- _Problem statement_
Render every one of the entries below as a Markdown table with two columns, Row and Line, giving each non-blank line its own numbered row and leaving out blank lines.

····················

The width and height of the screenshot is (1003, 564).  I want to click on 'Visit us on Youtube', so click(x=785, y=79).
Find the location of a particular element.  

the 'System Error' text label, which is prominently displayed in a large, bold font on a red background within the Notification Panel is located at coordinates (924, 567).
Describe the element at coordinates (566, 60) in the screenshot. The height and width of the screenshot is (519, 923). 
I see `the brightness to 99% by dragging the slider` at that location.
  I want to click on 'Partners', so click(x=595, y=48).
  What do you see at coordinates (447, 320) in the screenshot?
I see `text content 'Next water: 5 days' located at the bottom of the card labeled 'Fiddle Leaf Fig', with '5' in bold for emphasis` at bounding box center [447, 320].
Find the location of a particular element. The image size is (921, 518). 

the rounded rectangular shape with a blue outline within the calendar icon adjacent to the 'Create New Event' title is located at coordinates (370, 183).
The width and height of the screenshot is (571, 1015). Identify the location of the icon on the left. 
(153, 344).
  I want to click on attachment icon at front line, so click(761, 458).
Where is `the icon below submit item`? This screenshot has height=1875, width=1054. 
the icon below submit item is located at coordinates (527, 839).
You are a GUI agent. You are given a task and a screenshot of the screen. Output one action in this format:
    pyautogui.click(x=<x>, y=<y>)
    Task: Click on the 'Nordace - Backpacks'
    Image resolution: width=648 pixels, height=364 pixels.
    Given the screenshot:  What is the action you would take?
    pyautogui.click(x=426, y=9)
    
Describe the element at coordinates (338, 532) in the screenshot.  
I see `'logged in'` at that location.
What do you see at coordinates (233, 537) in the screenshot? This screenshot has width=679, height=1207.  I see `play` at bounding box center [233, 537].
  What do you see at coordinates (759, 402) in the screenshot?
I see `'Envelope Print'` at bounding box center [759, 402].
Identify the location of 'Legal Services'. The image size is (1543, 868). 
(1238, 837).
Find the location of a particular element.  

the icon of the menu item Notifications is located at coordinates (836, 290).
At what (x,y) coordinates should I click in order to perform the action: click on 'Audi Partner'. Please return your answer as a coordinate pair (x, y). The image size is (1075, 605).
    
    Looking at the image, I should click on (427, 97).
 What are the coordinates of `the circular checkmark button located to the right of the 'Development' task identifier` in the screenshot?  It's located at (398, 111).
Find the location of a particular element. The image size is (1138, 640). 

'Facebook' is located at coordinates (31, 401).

····················

- _Solution to this exercise_
| Row | Line |
|---|---|
| 1 | The width and height of the screenshot is (1003, 564).  I want to click on 'Visit us on Youtube', so click(x=785, y=79). |
| 2 | Find the location of a particular element.   |
| 3 | the 'System Error' text label, which is prominently displayed in a large, bold font on a red background within the Notification Panel is located at coordinates (924, 567). |
| 4 | Describe the element at coordinates (566, 60) in the screenshot. The height and width of the screenshot is (519, 923).  |
| 5 | I see `the brightness to 99% by dragging the slider` at that location. |
| 6 |   I want to click on 'Partners', so click(x=595, y=48). |
| 7 |   What do you see at coordinates (447, 320) in the screenshot? |
| 8 | I see `text content 'Next water: 5 days' located at the bottom of the card labeled 'Fiddle Leaf Fig', with '5' in bold for emphasis` at bounding box center [447, 320]. |
| 9 | Find the location of a particular element. The image size is (921, 518).  |
| 10 | the rounded rectangular shape with a blue outline within the calendar icon adjacent to the 'Create New Event' title is located at coordinates (370, 183). |
| 11 | The width and height of the screenshot is (571, 1015). Identify the location of the icon on the left.  |
| 12 | (153, 344). |
| 13 |   I want to click on attachment icon at front line, so click(761, 458). |
| 14 | Where is `the icon below submit item`? This screenshot has height=1875, width=1054.  |
| 15 | the icon below submit item is located at coordinates (527, 839). |
| 16 | You are a GUI agent. You are given a task and a screenshot of the screen. Output one action in this format: |
| 17 |     pyautogui.click(x=<x>, y=<y>) |
| 18 |     Task: Click on the 'Nordace - Backpacks' |
| 19 |     Image resolution: width=648 pixels, height=364 pixels. |
| 20 |     Given the screenshot:  What is the action you would take? |
| 21 |     pyautogui.click(x=426, y=9) |
| 22 | Describe the element at coordinates (338, 532) in the screenshot.   |
| 23 | I see `'logged in'` at that location. |
| 24 | What do you see at coordinates (233, 537) in the screenshot? This screenshot has width=679, height=1207.  I see `play` at bounding box center [233, 537]. |
| 25 |   What do you see at coordinates (759, 402) in the screenshot? |
| 26 | I see `'Envelope Print'` at bounding box center [759, 402]. |
| 27 | Identify the location of 'Legal Services'. The image size is (1543, 868).  |
| 28 | (1238, 837). |
| 29 | Find the location of a particular element.   |
| 30 | the icon of the menu item Notifications is located at coordinates (836, 290). |
| 31 | At what (x,y) coordinates should I click in order to perform the action: click on 'Audi Partner'. Please return your answer as a coordinate pair (x, y). The image size is (1075, 605). |
| 32 |     Looking at the image, I should click on (427, 97). |
| 33 |  What are the coordinates of `the circular checkmark button located to the right of the 'Development' task identifier` in the screenshot?  It's located at (398, 111). |
| 34 | Find the location of a particular element. The image size is (1138, 640).  |
| 35 | 'Facebook' is located at coordinates (31, 401). |